A prison hold prisoners for society as a septic tank holds wastewater for the house it is built for. The prisons work better if not overcrowded but if allowed to become full like a septic tank, the water and the waste has nowhere to go thus it rises to the top and forms a scum layer that is both unhealthy and unwanted for the homeowner. This is a clear warning sign that many homeowners ignore. Secondly, whenever a septic tank is full, the growth of bacteria fosters freely and creates sickness for those who come into contact with the problem. They can become ill and pass this illness or disease on to others in the household or in the community. This happens to prison communities as well as it impacts three groups. The first are the staffs who make contact with the bacteria and the second are the victims of ingesting the bacteria. Both will suffer and pass it on to others in our community through families and visitors. When this bacterium is contaminated and spread to common households there are chemicals you can use to kill the germs but the residue of the bacteria is the illnesses and diseases it has spread such as those we call communicable diseases. Treating family for Hepatitis infections, HIV, Staph, MERSA, TB and many other is taxing on our healthcare systems and expensive for families to maintain. This can be avoided.
Not intending to compare sewage with human beings, this analogy is made to illustrate and demonstrate the commonalities involved in the negligence of taking care of our prisons where we house those cast out by society and often forgotten or in many cases, not cared for properly especially the severely mentally ill. Just like treatment of a septic tank with the proper chemicals [laws and regulations] to eliminate dangerous or infectious bacteria, prisons should be treated with reasonable and preventable strategies to protect our communities [risk assessments] and those we share custodial responsibilities for when convicted and made subjects of the states.

(Records from a data collection)

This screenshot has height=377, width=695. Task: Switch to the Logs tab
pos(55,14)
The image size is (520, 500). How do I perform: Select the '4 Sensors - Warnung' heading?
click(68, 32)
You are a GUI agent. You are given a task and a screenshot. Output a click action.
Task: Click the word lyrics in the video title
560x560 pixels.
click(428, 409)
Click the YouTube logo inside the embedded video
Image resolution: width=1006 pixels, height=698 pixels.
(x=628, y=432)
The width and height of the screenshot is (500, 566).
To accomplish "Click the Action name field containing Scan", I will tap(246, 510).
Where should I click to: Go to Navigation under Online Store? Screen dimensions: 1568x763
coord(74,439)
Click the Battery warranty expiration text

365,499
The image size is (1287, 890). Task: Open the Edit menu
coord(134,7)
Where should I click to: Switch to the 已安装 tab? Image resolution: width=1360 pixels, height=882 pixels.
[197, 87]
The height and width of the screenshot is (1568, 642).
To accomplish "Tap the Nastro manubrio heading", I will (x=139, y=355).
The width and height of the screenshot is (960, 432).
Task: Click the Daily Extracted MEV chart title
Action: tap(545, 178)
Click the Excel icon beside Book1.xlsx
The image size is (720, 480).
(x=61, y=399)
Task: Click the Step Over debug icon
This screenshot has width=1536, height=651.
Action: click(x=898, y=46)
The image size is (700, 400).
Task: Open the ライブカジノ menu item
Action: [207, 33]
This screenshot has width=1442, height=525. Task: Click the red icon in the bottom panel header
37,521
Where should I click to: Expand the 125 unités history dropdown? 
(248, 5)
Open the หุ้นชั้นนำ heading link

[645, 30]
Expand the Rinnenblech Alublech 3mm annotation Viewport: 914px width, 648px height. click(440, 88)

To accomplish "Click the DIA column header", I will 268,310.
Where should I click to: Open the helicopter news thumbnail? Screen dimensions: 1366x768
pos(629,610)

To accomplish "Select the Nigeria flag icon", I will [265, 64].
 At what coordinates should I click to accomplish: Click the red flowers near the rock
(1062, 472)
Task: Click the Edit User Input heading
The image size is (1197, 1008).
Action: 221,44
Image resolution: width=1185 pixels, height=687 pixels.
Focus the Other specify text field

» TASK STATEMENT
Rewrite the passage of the essay on prisons and septic tanks from "Not intending to" up to and including "of the states.", putting "comparison" in place of "analogy".

» THE ANSWER
Not intending to compare sewage with human beings, this comparison is made to illustrate and demonstrate the commonalities involved in the negligence of taking care of our prisons where we house those cast out by society and often forgotten or in many cases, not cared for properly especially the severely mentally ill. Just like treatment of a septic tank with the proper chemicals [laws and regulations] to eliminate dangerous or infectious bacteria, prisons should be treated with reasonable and preventable strategies to protect our communities [risk assessments] and those we share custodial responsibilities for when convicted and made subjects of the states.